Quote by Dr. Vikas Gupta, CEO and Chief Investment Strategist at OmniScience Capital on today’s market jump
“Markets are adjusting the new reality of daily Trump Twists and Turns. As we had mentioned earlier, there will be continuous announcements by US, other countries, specific companies and their proactive statements and counter responses. As these appear the markets will react to them. In this scenario, frequent changes to the markets are a given. Sometimes when tariffs look like they have been temporarily removed the markets will react positively, when something unexpected happens they will react negatively. One should keep calm and not react with Mr. Market, but rather focus on a list of companies which are strong domestic companies or strong global companies and accumulate them over a period of time as they become available over their conservatively determined intrinsic values. Also, stay away from weak domestic companies and weak global companies. If such companies are in the portfolio, one can start exiting them whenever one gets a decent price for them.”
Weekly market analysis by Amol Athawale, VP-Technical Research, Kotak Securities:
In the last truncated week, the benchmark indices experienced extremely volatile activity. After a rollercoaster of movement, the Nifty ends 0.33 percent lower, while the Sensex was down by 205 points. Among sectors, Real Estate, Metal, and IT indices corrected sharply, with Real Estate down by 4 percent, Metal by 2.9 percent, and IT by 2.3 percent. In contrast, the FMCG and Consumer indices outperformed, with both indices rallying over 3 percent.
During the week, the market opened with a significant gap down and slipped below 22,000/72700. However, due to buying interest at lower levels, there was a sharp rebound. Technically, on weekly charts, the index formed a long bullish candle, and on the daily chart, it exhibited a promising reversal formation, which is largely positive. However, the short-term texture of the market remains on the weak side.
We believe that the current market texture is extremely volatile and uncertain; therefore, level-based trading would be the ideal strategy for positional traders. In the near future, the 50-day and 20-day SMA (Simple Moving Average) or 23,000/75800 would act as crucial resistance zones. On the downside, retracement support is positioned at 22,500/74200. Technical setup indicates that as long as the market is trading above 22,500/74200, the pullback formation is likely to continue. On the higher side, if 23,000/75800 is breached, it could push the market toward 23,200/76400. Conversely, if it falls below 22,500/74200, market sentiment could shift negatively, and traders may prefer to exit their long positions.
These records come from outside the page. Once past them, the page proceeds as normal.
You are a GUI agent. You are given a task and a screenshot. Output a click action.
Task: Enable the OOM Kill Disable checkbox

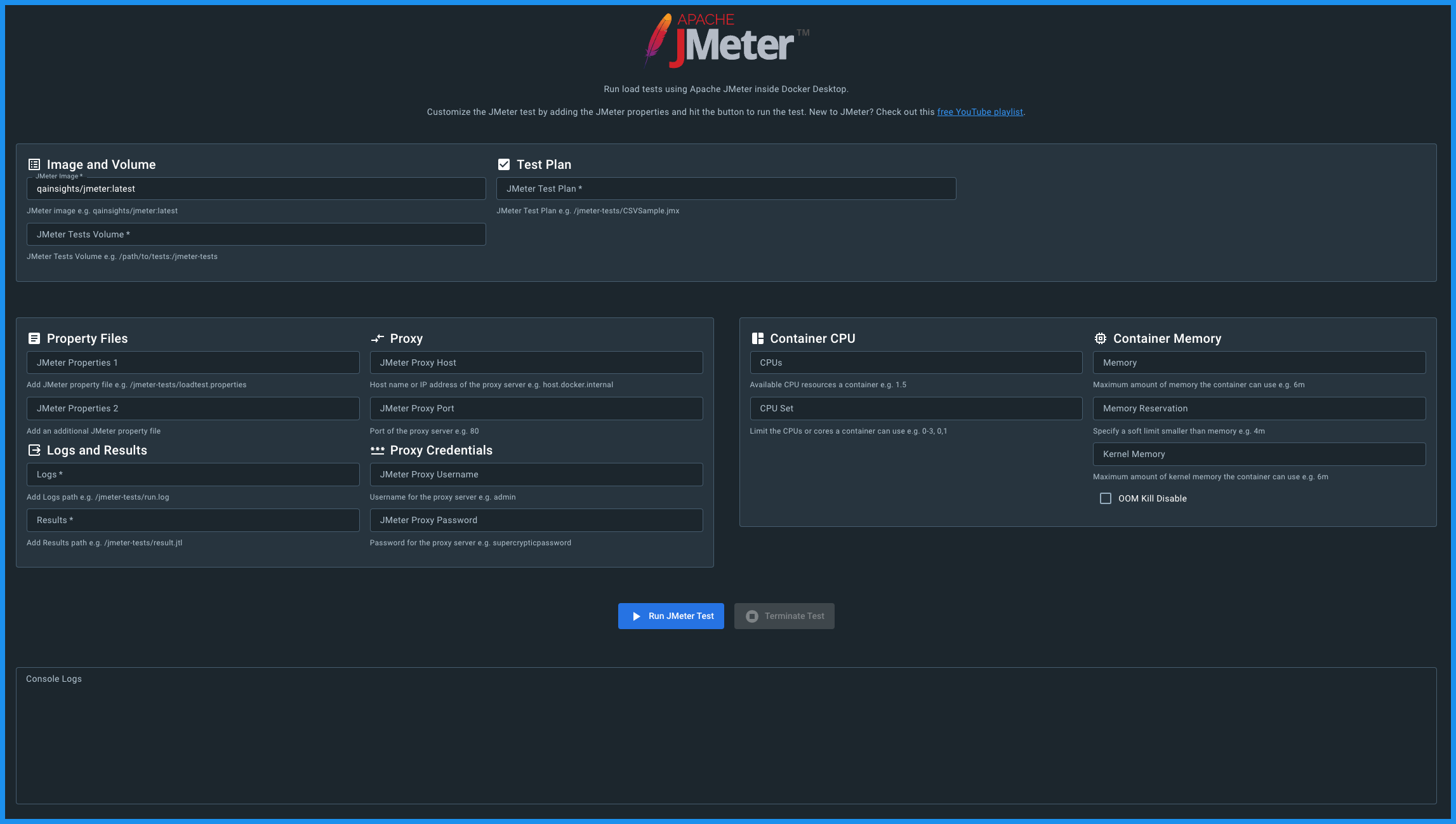[1106, 498]
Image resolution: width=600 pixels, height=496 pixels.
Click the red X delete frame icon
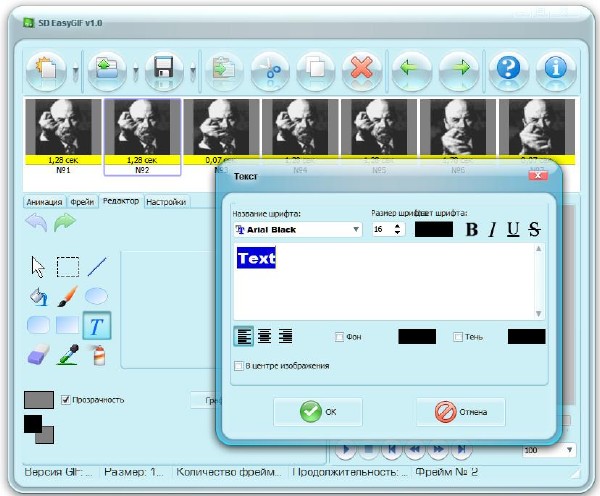point(360,72)
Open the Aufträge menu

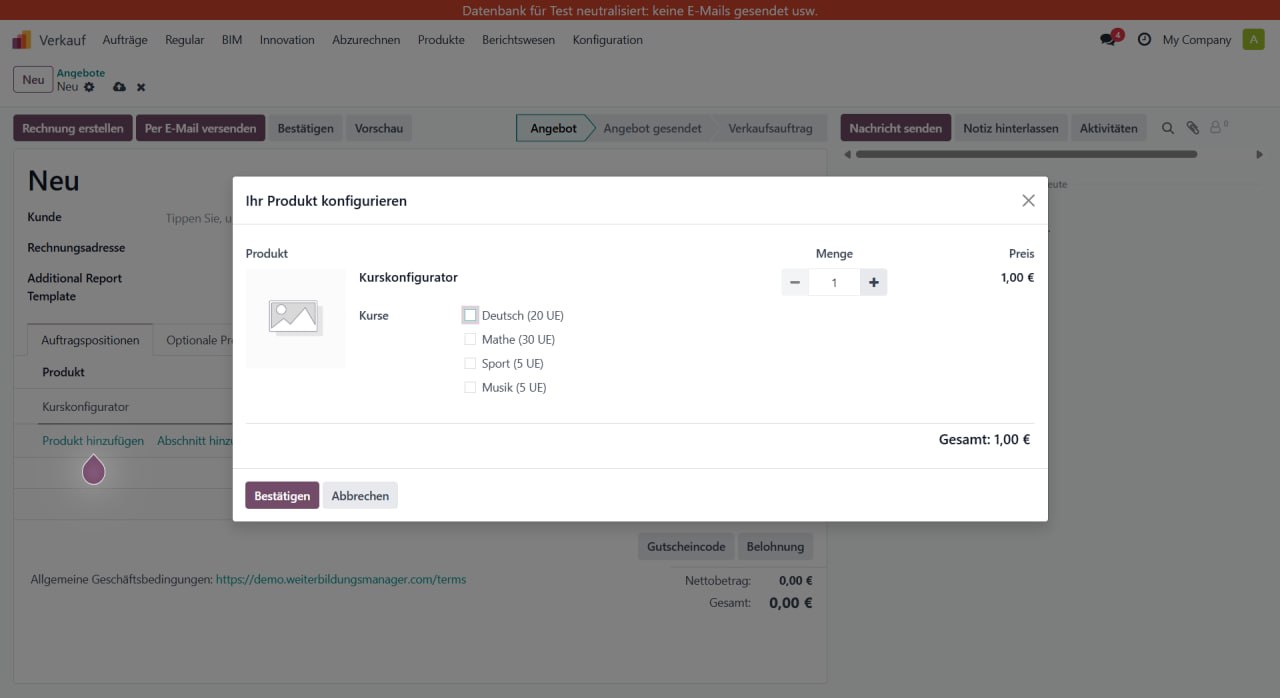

For Bank Nifty, after a correction, it rebounded sharply and is currently trading near the 200-day SMA. For trend-following traders, the 200-day SMA, or levels around 51,000 and 50,500, would act as key support areas for the bulls. As long as it is trading above these levels, the bullish sentiment is likely to continue. On the upside, it could retest the range of 51,800-52,000. However, if it falls below 50,500, the chances of hitting 50,200-50,000 would increase.